One year after being hired, how much has Freeze learned about Auburn? Does this program have what it takes to win a national title in short order?
“I am absolutely, positively, totally convinced this place can be an elite program. Being en elite program in this conference, there’s some others too. Thinking you are going to win every single game, probably not. I don’t know many teams that will do that anymore, truthfully. We should be in every game. This place, the support it has, the energy and culture, the family feel, the administration alignment, everything, the facilities, everything is here for us to build, and I say build, these things don’t happen overnight, but for Auburn to be a championship team.
“It’s here. We can do it. I think it’s important that we recruit young men that understand they are going to be blessed by being at Auburn. We have the resources to bless them. Entitlement doesn’t come with that.
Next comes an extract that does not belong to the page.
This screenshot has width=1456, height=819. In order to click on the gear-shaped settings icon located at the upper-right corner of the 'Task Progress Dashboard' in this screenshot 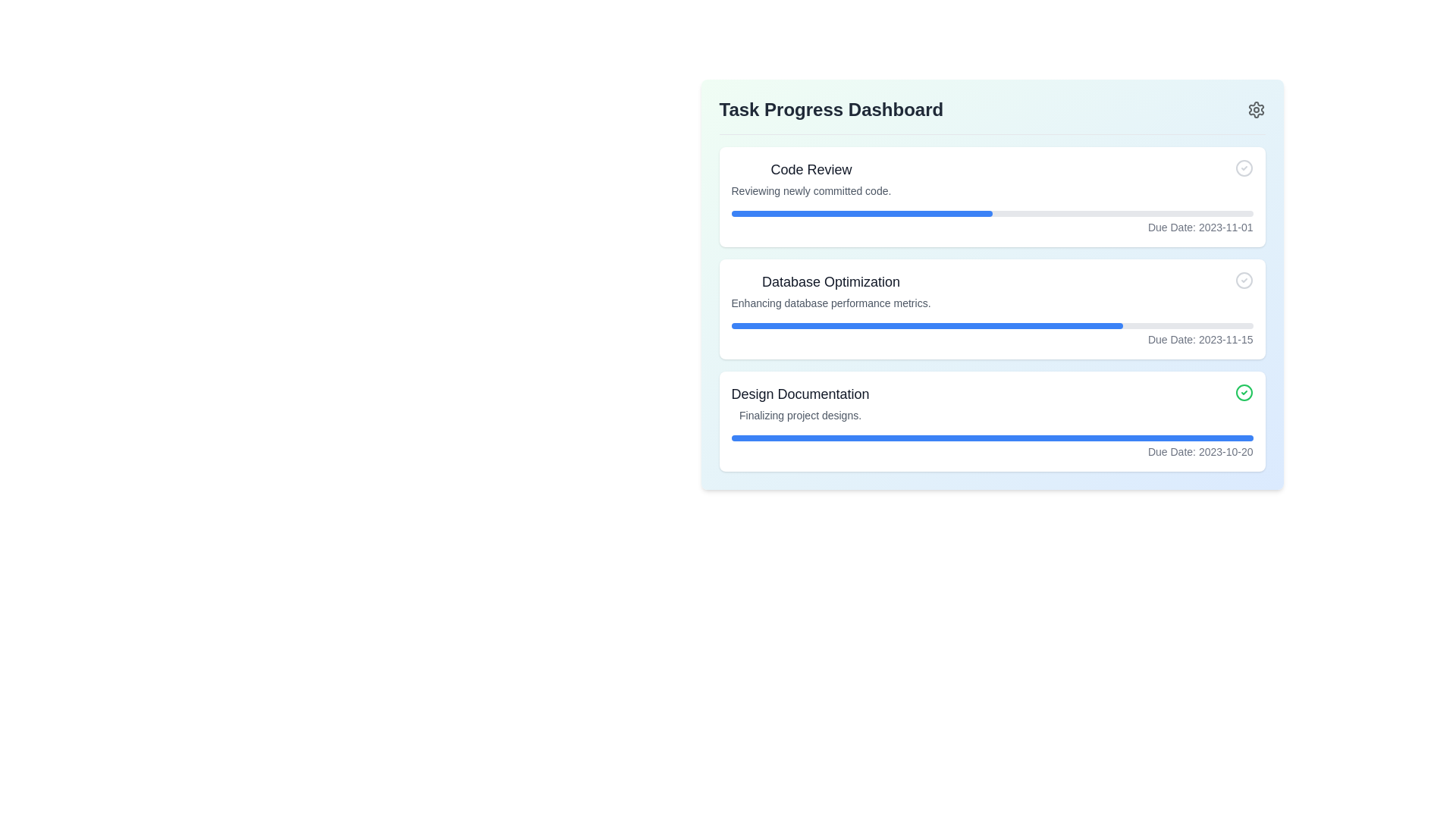, I will do `click(1256, 109)`.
They need to fit the culture and standard –regardless of how blessed you feel you are, you need to earn that every single day because people are investing in us. I’m totally convinced. My family loves living here. We love the encouragement we get from the common fan that loves this place — it’s been a blessing.”
There’s plenty of things we don’t see when it comes to building the program, specifically around culture, accountability, etc. I asked Freeze what type of progress he thinks he’s made in Year One at Auburn.
“I think we’ve made great strides in our culture. We have started learning about true accountability, what it’s like to meet the standard every single day. I do not think you can win big games if you don’t have a large percentage of your team that is buying into accountability into each other. I think the one thing I’m still searching for more wisdom on, and I’m getting better, is this element of when you and I played, there was this element in the locker room and outside the locker room of community and communication.
“This new world of we talk to each other through text and we date through Snapchat and all of that world, you miss this element of true community. When you have true community, it’s easy to hold each other accountable because you and I have that relationship. I can say to you, ‘come on, that’s not the way we do that.’ I’m still wanting that to grow. It’s gotten better. I do, I want us to be a community that has a relationship with one another that can, when you get through practice, why don’t we go hang out instead of putting our headsets on and playing video games with someone else online in the world? What about put our phones away and have a conversation.
“Maybe I’m living in a fairytale world, I don’t know. I want to develop that here. I’m still, the culture has gotten better, the standard has gotten better, the accountability has gotten better. I’m hopeful I can continue to build the community aspect of what a team really is.”
Freeze often times says he didn’t enter his first season with any specific goals in mind. His focus was on the process of building a program and results will come. After a 6-6 season to start things off, Freeze was asked what he’s most proud of in Year One? For the first time during the presser, he paused for a few seconds before answering.
“Probably I’m most proud of the Auburn family that supported us. I’m proud of our kids and the fight they showed. You lose four straight games and that thing could have gone a lot of different ways and I thought they stayed engaged. All of that is encouraging, but it’s hard for me to sit here and say that I am proud of delivering six wins when I feel like it could have been more. The Auburn family and fans were absolutely, they have blown me away, which makes me want to deliver them a product that they can be so happy with. I know we were limited, you could see there was different athleticism in some games, but our kids found a way to compete. I’m very proud of that. I sure wish we could have had a few more in the win column.”